Applicable Regulations: mean the Taking Control of Goods Regulations 2013 (as amended by the Taking Control of Goods (Miscellaneous Amendments) Regulations 2026); the Taking Control of Goods (Fees) Regulations 2014, the Tribunals, Courts and Enforcement Act 2007 (as amended); and/or any other appropriate regulations that come into force from time to time which are applicable to the provisions of the Services.
Charges: the fees and charges payable by the Client for the supply of the Services in accordance with clause 5 and as further described in Schedule 1, available from our office on request.
Client: the person, firm, authorised company representative or legal professional who purchases Services from PBS, as specified on the relevant Services Document and shall also be referred to as 'You' and/or 'Your'.
Client Default: has the meaning set out in clause 7.4.
Client Instructions: means the detailed instructions issued by You to PBS as set out in relevant Services Document(s) in respect of which PBS are expressly authorised by You to provide the Services.
Commencement Date: has the meaning given in clause 3.2.
Conditions: these terms and conditions as amended from time to time in accordance with clause 13.11.
Contract: the contract between PBS and the Client for the supply of Services in accordance with these Conditions and shall be made up of the relevant Services Document, these Conditions and Schedule 1 (available from our office on request). If there is any conflict or ambiguity between any of these documents, then the Conditions shall take priority over the Schedules, and the relevant Services Document shall take priority over the Conditions and the Schedules.
Controlled Goods Agreement: means an agreement which may be entered into between the Debtor and PBS where, if the Debtor does not stick to the terms of such agreement, the Debtor's goods may be removed, or secured on site (commercial premises only), and sold.
CRAR: means commercial rent arrears recovery undertaken under the Applicable Regulations.
Creditor: shall mean a person who is owed a debt.
Debtor: shall mean a person who owes a debt.
Enforcement Agent: means a person certified every two (2) years by the County Court, responsible for the enforcement of warrants of control against goods.
Intellectual Property Rights: copyright and related rights, trade marks, business names and domain names, rights in get-up, goodwill and the right to sue for passing off, database rights, rights to use, and protect the confidentiality of, confidential information (including know-how), and all other intellectual property rights, in each case whether registered or unregistered and including all applications and rights to apply for and be granted, renewals or extensions of, and rights to claim priority from, such rights and all similar or equivalent rights or forms of protection which subsist or will subsist now or in the future in any part of the world.
New Client: a Client who has instructed us 5 or less times in a year.
PBS: Parkinson Bailiff Services Limited registered in England and Wales with company number 3263858 whose registered office is at The Lodge to Shaw Hill, 177 Preston Road, Whittle Le Woods, Chorley PR6 7PR and shall also be referred to as "We", "Us" and/or "Our".
Services: the services, supplied by PBS to the Client as set out in the relevant Services Document which may include CRAR.
Services Document: the document for the Services identified on PBS' website crm.parkinsonbailiff.co.uk.
Services Stage: shall mean the compliance stage, the enforcement stage and the sale or disposal stage as further described in the applicable legislation (as amended from time to time).
Site: means where the Services are to be provided as set out on the relevant Services Document.
1.2 Interpretation
These Conditions are available on our website and upon request in writing to the address detailed above.

Material

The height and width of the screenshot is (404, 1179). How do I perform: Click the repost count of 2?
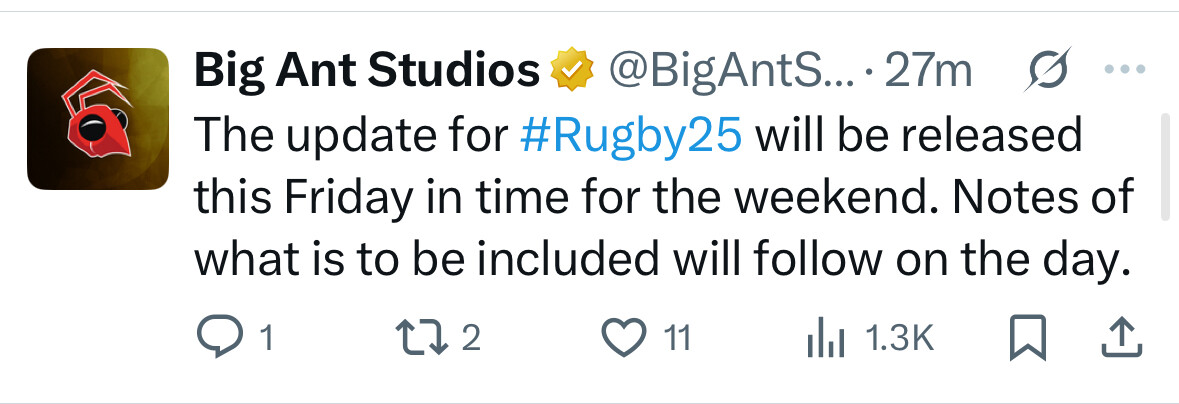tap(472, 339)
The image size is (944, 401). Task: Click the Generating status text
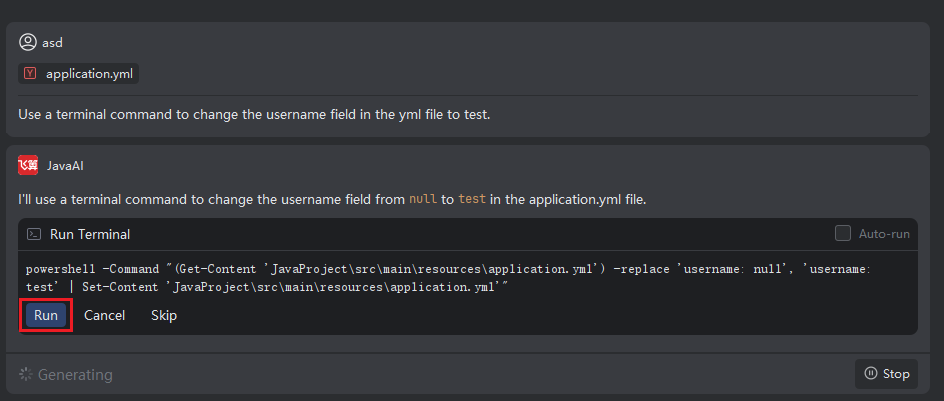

Written tasks
1. Answer these questions using the definitions from the terms and conditions, each on its own line and labeled (a), (b), (c) like the questions.
(a) How often is an Enforcement Agent certified by the County Court?
(b) What company number is given for PBS?
(c) How many times in a year may a New Client have instructed PBS?
2. Turn the entry in the terms and conditions definitions that begins "Contract: the contract between PBS" into a short bulleted list that keeps its main facts.

Answers by task
1.
(a) Every two (2) years.
(b) 3263858.
(c) 5 or less times.

2.
- The Contract is between PBS and the Client for the supply of Services under these Conditions.
- It is made up of the relevant Services Document, these Conditions and Schedule 1, which is available from the office on request.
- If these documents conflict or are ambiguous, the Conditions take priority over the Schedules.
- The relevant Services Document takes priority over both the Conditions and the Schedules.